198.
A factory was trying out a new process for producing one of its products, with the goal of reducing production
costs. A trial production run using the new process showed a 15 percent reduction in costs compared with past
performance using the standard process. The production managers therefore concluded that the new process
did produce a cost savings.
Which of the following, if true, casts most doubt on the production manager’s conclusion?
(A) In the cost reduction project that eventually led to the trial of the new process, production managers had
initially been seeking cost reductions of 50 percent.
(B) Analysis of the trial of the new process showed that the cost reduction during the trial was entirely
attributable to a reduction in the umber of finished products rejected by quality control.
(C) While the trial was being conducted, production costs at the factory for a similar product, produced without
benefit of the new process, also showed a 15 percent reduction.
(D) Although some of the factory’s managers have been arguing that the product is outdated and ought to be
redesigned, the use of the new production process does not involve any changes in the finished product.
(E) Since the new process differs from the standard process only in the way in which the stage of production are
organized and ordered, the cost of the materials used in the product is the same in both processes.
198.
The manager concluded that the new process produced a cost savings on the basis of a trial run of the process
in which costs were 15 percent lower than they had been previously.
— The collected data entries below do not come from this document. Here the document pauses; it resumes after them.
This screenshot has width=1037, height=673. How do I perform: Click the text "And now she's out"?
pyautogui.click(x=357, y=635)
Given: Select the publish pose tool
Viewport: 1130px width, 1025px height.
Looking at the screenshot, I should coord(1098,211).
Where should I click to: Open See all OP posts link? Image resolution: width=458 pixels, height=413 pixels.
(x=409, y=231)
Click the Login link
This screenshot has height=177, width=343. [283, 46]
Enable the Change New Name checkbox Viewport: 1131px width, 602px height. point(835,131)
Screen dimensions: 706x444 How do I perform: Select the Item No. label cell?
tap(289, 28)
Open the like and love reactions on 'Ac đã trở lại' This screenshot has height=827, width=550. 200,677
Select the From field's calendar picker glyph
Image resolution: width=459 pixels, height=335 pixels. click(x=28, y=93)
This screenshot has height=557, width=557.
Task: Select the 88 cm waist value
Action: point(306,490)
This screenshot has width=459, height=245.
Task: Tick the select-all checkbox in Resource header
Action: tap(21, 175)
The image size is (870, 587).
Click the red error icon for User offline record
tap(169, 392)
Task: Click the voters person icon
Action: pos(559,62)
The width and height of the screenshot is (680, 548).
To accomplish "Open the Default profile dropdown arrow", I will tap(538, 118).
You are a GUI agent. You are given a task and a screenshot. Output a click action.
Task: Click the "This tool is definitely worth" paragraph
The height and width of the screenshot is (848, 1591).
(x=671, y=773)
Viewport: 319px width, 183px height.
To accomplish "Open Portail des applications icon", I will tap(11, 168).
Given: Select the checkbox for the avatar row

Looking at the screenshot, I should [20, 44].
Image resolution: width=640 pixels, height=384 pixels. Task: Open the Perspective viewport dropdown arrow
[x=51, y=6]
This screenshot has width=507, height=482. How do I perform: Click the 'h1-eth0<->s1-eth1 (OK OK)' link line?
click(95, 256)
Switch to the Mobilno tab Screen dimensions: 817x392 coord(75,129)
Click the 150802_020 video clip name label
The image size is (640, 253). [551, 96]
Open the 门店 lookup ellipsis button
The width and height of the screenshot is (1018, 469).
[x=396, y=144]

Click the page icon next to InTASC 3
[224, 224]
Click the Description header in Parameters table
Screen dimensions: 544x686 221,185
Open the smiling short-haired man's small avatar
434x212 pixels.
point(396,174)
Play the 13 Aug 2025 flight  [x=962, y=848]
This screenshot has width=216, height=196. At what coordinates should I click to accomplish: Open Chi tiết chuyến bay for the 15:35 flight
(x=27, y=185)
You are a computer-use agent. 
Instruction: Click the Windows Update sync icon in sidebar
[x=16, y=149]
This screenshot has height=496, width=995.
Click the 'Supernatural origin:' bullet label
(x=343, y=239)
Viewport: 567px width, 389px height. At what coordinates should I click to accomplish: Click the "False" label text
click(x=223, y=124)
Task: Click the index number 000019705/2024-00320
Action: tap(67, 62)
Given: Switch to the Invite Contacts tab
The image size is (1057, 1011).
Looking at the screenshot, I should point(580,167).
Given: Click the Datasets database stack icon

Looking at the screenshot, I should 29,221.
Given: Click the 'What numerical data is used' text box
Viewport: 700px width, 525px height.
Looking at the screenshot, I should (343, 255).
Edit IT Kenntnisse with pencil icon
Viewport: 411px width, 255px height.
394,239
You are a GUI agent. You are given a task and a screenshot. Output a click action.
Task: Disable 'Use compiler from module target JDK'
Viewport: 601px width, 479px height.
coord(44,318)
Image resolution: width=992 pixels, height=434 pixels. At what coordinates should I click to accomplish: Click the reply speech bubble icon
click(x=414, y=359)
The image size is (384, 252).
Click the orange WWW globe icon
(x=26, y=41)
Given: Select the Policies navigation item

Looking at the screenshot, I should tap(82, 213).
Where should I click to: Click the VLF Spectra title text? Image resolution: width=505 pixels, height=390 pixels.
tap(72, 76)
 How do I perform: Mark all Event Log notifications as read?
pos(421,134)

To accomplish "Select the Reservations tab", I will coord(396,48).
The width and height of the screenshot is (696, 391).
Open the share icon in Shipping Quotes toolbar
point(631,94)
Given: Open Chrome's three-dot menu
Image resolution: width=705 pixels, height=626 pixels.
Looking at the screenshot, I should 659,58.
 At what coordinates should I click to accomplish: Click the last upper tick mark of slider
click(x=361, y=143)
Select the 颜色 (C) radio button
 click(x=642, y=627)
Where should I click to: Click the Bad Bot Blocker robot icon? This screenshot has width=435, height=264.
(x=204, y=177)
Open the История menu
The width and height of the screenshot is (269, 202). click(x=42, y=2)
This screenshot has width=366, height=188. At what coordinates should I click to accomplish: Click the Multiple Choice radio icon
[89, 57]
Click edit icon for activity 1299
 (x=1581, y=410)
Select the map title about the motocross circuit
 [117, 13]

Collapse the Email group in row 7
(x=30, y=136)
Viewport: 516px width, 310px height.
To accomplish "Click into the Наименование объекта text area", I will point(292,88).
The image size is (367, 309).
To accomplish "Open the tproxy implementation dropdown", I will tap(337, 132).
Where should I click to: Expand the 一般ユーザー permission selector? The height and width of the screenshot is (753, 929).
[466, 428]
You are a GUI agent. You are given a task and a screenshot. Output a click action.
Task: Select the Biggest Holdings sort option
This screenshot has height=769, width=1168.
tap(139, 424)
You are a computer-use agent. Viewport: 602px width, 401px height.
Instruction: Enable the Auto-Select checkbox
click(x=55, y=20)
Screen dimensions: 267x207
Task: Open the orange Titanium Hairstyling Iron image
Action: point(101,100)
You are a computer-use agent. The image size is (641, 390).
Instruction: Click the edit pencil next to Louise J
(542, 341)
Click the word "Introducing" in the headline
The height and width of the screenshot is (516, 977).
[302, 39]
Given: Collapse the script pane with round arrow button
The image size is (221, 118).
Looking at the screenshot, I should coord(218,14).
You are asked to identify something that
casts doubt on their conclusion.
Choice C is the best answer. If production costs at the factory fell for a similar product that was produced without
using the new process, it is more doubtful that the observed production cost reductions achieved during the trial
run were actually produced by the new process.
Choice A is incorrect; the fact that the managers had hoped for cost reductions of fifty percent does not cast any
doubt on their conclusion that the new process had produced at least some savings. Choice B is incorrect since
finding the source of the cost savings in the trial shows that the savings were no mere accident and so reinforces
the managers’ conclusion. Choice D and E are incorrect since by emphasizing that certain aspects of the
product-its design and raw materials-were the same in the standard process and the new process, these two
answer choices support, rather than cast doubt on, the conclusion that the process itself produced the savings.